Uno de estos convoyes es el protagonista de la novela de la escritora Guzel Yájina, en una obra que recuerda en gran medida al viaje de Ulises en la Odisea o al Arca de Noé, en ese esmero por salvar la vida, buscar un destino mejor y reunir en ese viaje a quienes buscan, simplemente, un futuro mejor. En ese trayecto terrible y lleno de adversidades, desde el mismo momento de su organización, la autora nos presenta a unos personajes, sus protagonistas, que luchan en el pulso que se genera, entre cumplir su misión sin traicionar sus órdenes, y seguir los dictámenes de su corazón, a sabiendas que serán muchos los que se queden en el camino, y que habrá que jugarse la vida por llegar a la ciudad de Samarcanda. El desarrollo de la novela trasiega entre los más inmundo que acompaña la pobreza y desgracia de los ocupantes del convoy, y los empeños casi imposibles por llevar a buen puerto la misión. La inicial organización de aquel conjunto heterogéneo de vagones, llegados de diferentes lugares y utilizados en origen para diferentes usos, y el transporte desde el orfanato de Kazán al convoy, ya es un acto de pura tenacidad por parte sus promotores. Pero la autora no deja todo el éxito al hecho del esfuerzo de un hombre volcado en su misión. Yájina no quiere dejar de lado la esperanza y la existencia de amor y caridad, a lo largo de un periplo lleno de muerte, hambre y miedo. Esos momentos de piedad, a veces recibidas de donde uno menos se lo espera, por no dejar niños y niñas atrás, se va desmenuzando y deshaciendo conforme pasan las semanas. Pese a todo, siempre queda como destino llegar al calor y la luz de Samarcanda, aquella ciudad donde la promesa de vida, mejor dicho, de mera supervivencia, fija la vista de quinientas criaturas, con nombres y motes propios, aunque no todos los que lleguen sean los que salieron de Kazán.

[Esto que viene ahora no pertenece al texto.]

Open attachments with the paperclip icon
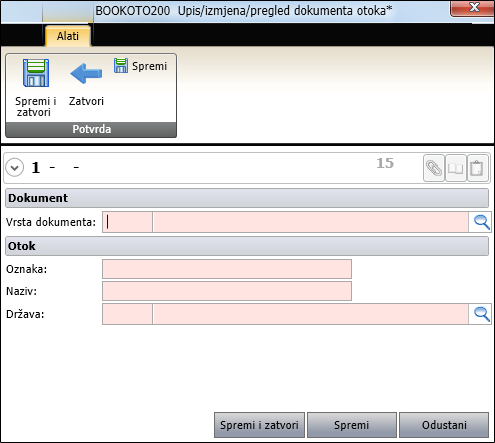 [434, 168]
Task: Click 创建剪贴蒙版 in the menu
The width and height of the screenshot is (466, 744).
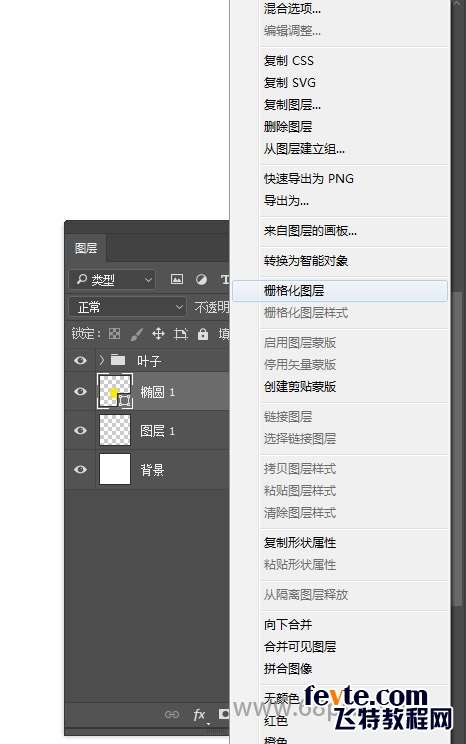Action: pos(300,387)
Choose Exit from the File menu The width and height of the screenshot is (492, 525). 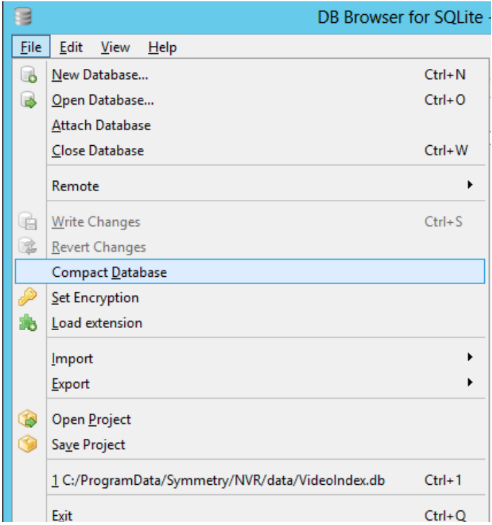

Además a este periplo viajero, terrible en fondo y forma, se suma el viaje interior y personal del protagonista, el oficial Deyév. Un hombre con un pasado, Un pasado tan particular y terrible como los de sus compañeros de viaje, particularmente la de la férrea agente bolchevique Bèlaya. Sin embargo, sobre él pesa la responsabilidad de asumir una orden más allá del documento que porta y con el que más o menos, consigue fraguar la supervivencia del convoy y sus habitantes. Aquí es donde la autora consigue de mamera rotunda y profundamente humana, desmadejar las tripas de un personaje que lucha contra el destino y hace que los suyos le acompañen en su particular visión de cómo cumplir su misión, a pesar de todo y todos. Esa terrible roturación psicológica de cada uno de los protagonistas, particularmente de Déyev, convierte la odisea plasmada en las páginas de esta novela, en un monumental y cruel periplo literario, en el que se plasma el pulso entre el destino mortal, casi inevitable, de unos pocos e indefensos niños, y el esfuerzo denodado por apostar por la esperanza de mantenerles con vida y llevarles a destino. A pesar de su dureza, de la miseria plasmada, de los sinsabores implicados, de los mal olores sentidos, del helador ambiente y la putrefacción trasladada en sus páginas, el hilo de la esperanza y la lucha contra la adversidad, acompañada por la calidad literaria que transmite su autora, hace de este libro una apuesta segura, sin duda alguna. Eso si, una apuesta que puede provocar al lector heridas difíciles de cerrar.